Numerical 2 — Neither
Cycle + No Blind Writes
R1(A), R2(A), W1(A), W2(A). Cycle in the precedence graph; both transactions read before writing. The "lost update" classic. VS no, CS no.
Numerical 3 — Blind Write, Still Fails
Cycle + Blind Write but No Match
R1(A), W2(A), R3(A), W1(A). Cycle; T2 is a blind writer; but no serial order preserves first read = T1, T3 reads from T2, last write = T1 simultaneously. VS no, CS no.

Section 11

Academic View vs Industry View

🎓 Academic Lens
AspectDetail
DefinitionView equivalence to some serial order
RulesInitial read, updated read, final write
Class sizeStrictly larger than CS
Test costNP-complete in general
Source of extra classBlind writes
🏭 Industry Lens
AspectDetail
Used at runtime?No — too expensive to verify
What engines useConflict serializability (2PL, SSI)
What is lostA few extra valid schedules with blind writes
Practical impactNegligible — blind writes are rare in real workloads
Use todayTeaching, theory of concurrency
📊
The Engineering Takeaway

Real databases never compute view serializability. The NP-completeness alone kills it; on top of that, blind writes are uncommon in well-written application code (most writes either follow a read of the same row or are inserts).

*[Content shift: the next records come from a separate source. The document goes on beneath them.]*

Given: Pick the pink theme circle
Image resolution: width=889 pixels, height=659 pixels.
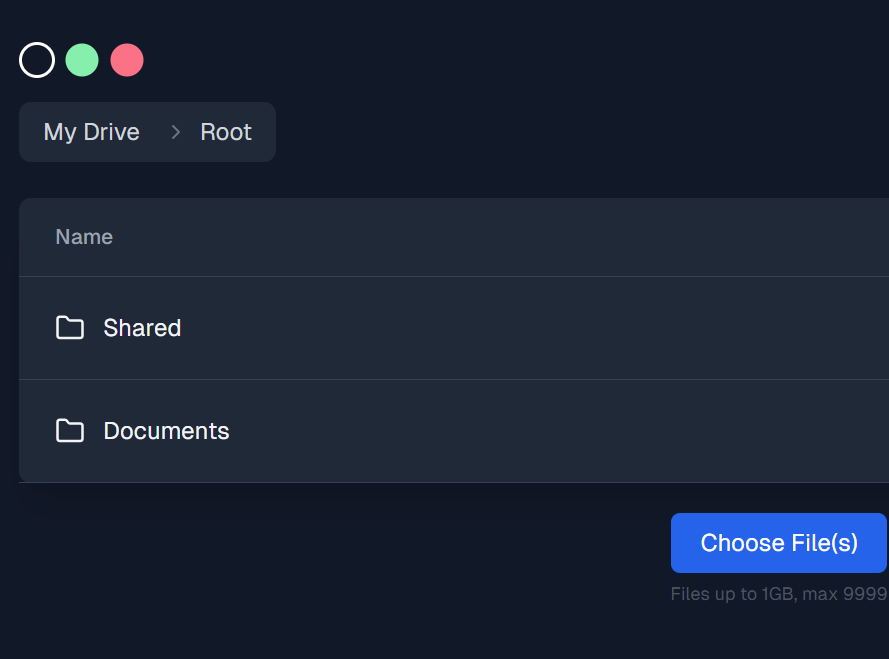Looking at the screenshot, I should point(127,60).
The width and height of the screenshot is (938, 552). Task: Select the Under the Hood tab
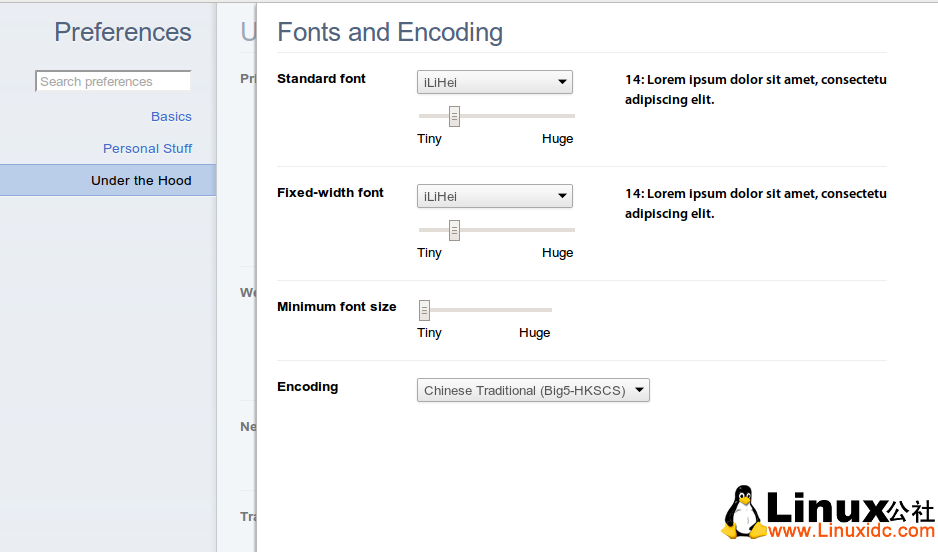click(140, 181)
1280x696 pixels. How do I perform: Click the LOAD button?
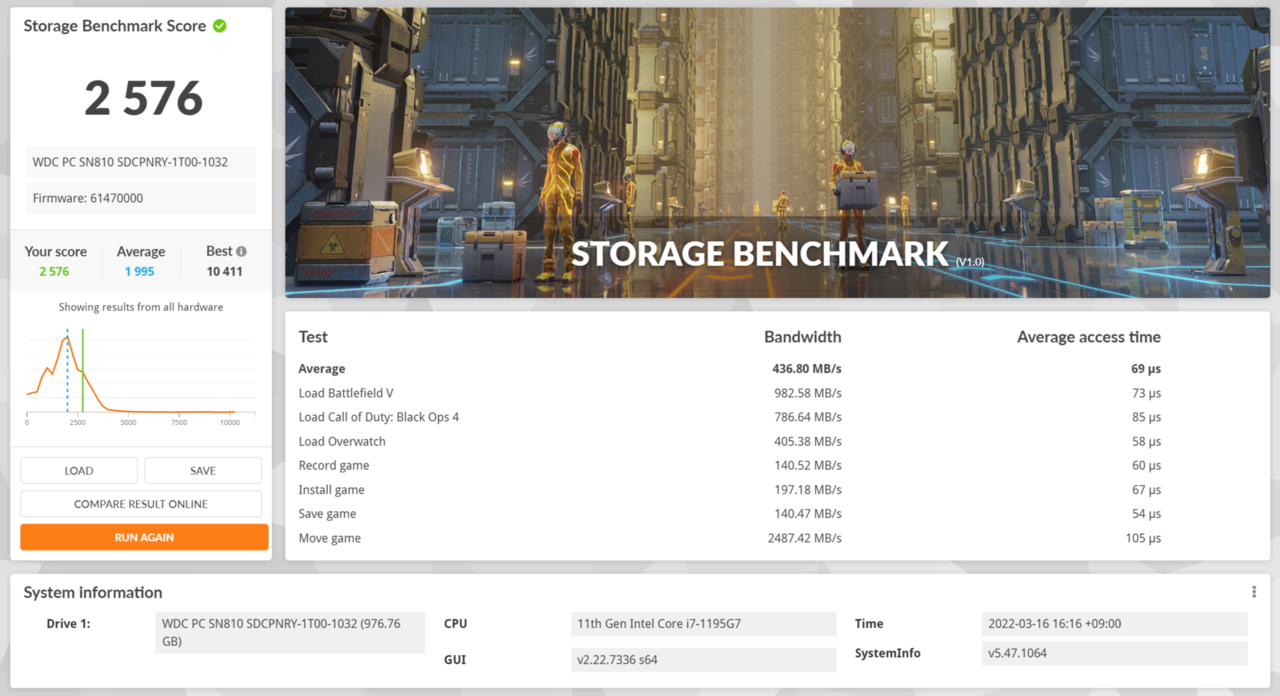click(78, 470)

The polynomial conflict-graph test catches essentially everything that matters, and locks/SSI prevent cycles before they occur. View serializability survives as a teaching device that shows where the theoretical ceiling sits.


Section 12

Rapid-Fire Concept Check

QuestionAnswer
The three rules of view equivalenceInitial read, updated read, final write
A write without a prior read in that transaction is calledBlind write
If a schedule is conflict serializable, is it view serializable?Yes (always)
If a schedule is view serializable, is it conflict serializable?Not necessarily
Without blind writes, VS = ?CS
The complexity of testing view serializabilityNP-complete
Cycle in precedence graph and no blind write → verdict?Not view serializable
Cycle in precedence graph and blind write → verdict?Might or might not be VS — test serial orders
Number of serial orders to try for k transactionsk!
What real-world DBMS engines use insteadConflict serializability (2PL, SSI)

Section 13

Golden Rules

📖 View Serializability — Non-Negotiable Rules
1
Two schedules are view equivalent if and only if they agree on initial reads, updated reads, and final writes for every data item. Missing any one disqualifies the pair.
2
A schedule is view serializable if it is view equivalent to at least one serial schedule of its transactions. You only need to find one match.
3
Conflict Serializable ⊂ View Serializable. Always start with the precedence graph — if it is acyclic, you are done (VS is automatic). Only fall back to the harder VS test when CS fails.
4
No blind write ⇒ VS ≡ CS. If the precedence graph has a cycle and there is no blind write anywhere, declare the schedule NOT view serializable immediately. Stop. Do not try serial orders.
5
Blind writes are necessary but not sufficient for "VS but not CS". Their presence opens the possibility — you still have to verify a view-equivalent serial order exists.
6
Testing view serializability is NP-complete. That is why no real DBMS uses it as a runtime correctness criterion — conflict serializability does the heavy lifting in practice.
7
In exams, the "VS but not CS" answer always involves a blind write that becomes irrelevant because a later write overwrites it before anyone reads it. Spot that pattern and you have spotted the trick.